Zélia Duncan, por exemplo, tem se aventurado, com êxito, na feitura de versões. Pelo sabor do gesto (2009) tem duas: "De Bonnes Raisons" e "As-tu déjà aimé?", ambas de Alex Beaupain (compõem a trilha do belo filme Les Chansons d'amour, de Christophe Honoré), viraram "Boas razões" e "Pelo sabor do gesto", respectivamente.
Dou tais informações, pois percebemos em Pelo sabor do gesto um fio condutor montado sobre a discussão das aproximações e dos distanciamentos afetivos.

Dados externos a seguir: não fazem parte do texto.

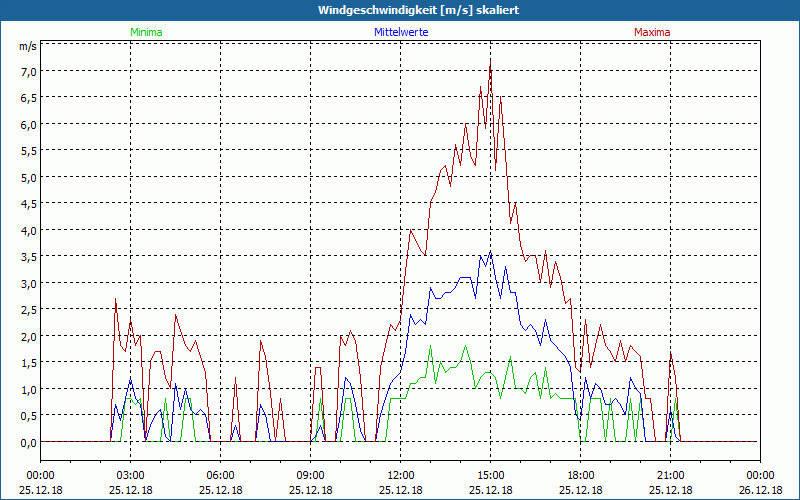Viewport: 800px width, 500px height.
Task: Click the 21:00 time axis label
Action: (670, 475)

Questão que atravessa o filme (tipicamente parisiense) e que Zélia, em mirada primorosa, traz para montar seu disco.
A perspectiva (algo monólogo) de um sujeito que canta suas dúvidas ganha adensamento e fixidez com a presença da regravação de "Telhados de Paris", de Nei Lisboa.
"Telhados de Paris" tematiza o próprio fazer poético-cancional, pois quando diz que "um silêncio sem fim (deixa) a rima assim sem mágoa, sem nada", a canção aponta para a estrutura formal do texto cantado. Não há rimas (métricas fixas, nem versos retos, corretos) na canção, muito embora haja uma rima insondável: entre a paisagem vislumbrada e o estado interno do sujeito.
A entoação quase falada (tranquila) de Zélia Duncan intensificam a sensação de que a canção está sendo "feita" naquele instante da audição. O ouvinte é convidado (a melodia com arranjo reiterativo ajuda) para entrar no estado das sensações do sujeito.
Tudo é incompreensão diante do sujeito que canta, ao final, para a dona de seus olhos (doidos). Ele sabe que, de algum modo, o comum e o simples estão lhe revelando algum sentido maior de existência.
O sujeito se estranha, ao estranhar a paisagem que mora ao lado (telhados de Paris em casas velhas), mas parece outro país. Afinal, a canção "fala" sobre conjunções e disjunções (proporcionadas pela circularidade do vento outonal) amorosas entre o sujeito e o outro, mas, principalmente, entre o sujeito e ele mesmo.
Zélia Duncan, namorada da música e da poesia, sabe que a canção "só se realiza em ouvidos alheios" e cria canções para encantar, pelo (nada simples) sabor do gesto.

***

Telhados de Paris (Nei Lisboa)

Venta, ali se vê
Aonde o arvoredo inventa um balé
Enquanto invento aqui pra mim
Um silêncio sem fim
Deixando a rima assim
Sem mágoa, sem nada
Só uma janela em cruz
E uma paisagem tão comum
Telhados de Paris
Em casas velhas, mudas
Em blocos que o engano fez aqui
Mas tem no outono uma luz
Que acaricia essa dureza cor de giz
Que mora ao lado, mas parece outro país
Que me estranha, mas não sabe se é feliz
E não entende quando eu grito
Eu tenho os olhos doidos, já vi
Meus olhos doidos são doidos por ti

O tempo se foi
Há tempos que eu já desisti
Dos planos daquele assalto
De versos retos, corretos
E o resto de paixão, reguei
Vai servir pra nós
E o doce da loucura é seu, é meu
Pra usar a sós

4 comentários:

Fabiano Teles disse...

Meu querido amigo, o q dizer diante da dedicatoria? Muitissimo obrigado!

Eli disse...

Fantástico, o texto me emocionou muito... conseguiu explicitar coisas que sentimos ao ouvi-lo. PArabéns

Anônimo disse...

só faltou dizer que o arranjo original de nei lisboa é infinitamente superior à interpretação de zélia duncan.
voz e violão de nei lisboa expressam muito melhor a sensibilidade presente na letra de "telhados de paris".

ADEMAR AMANCIO disse...

Não conheço essa música,mas o seu texto foi um dos melhores que li.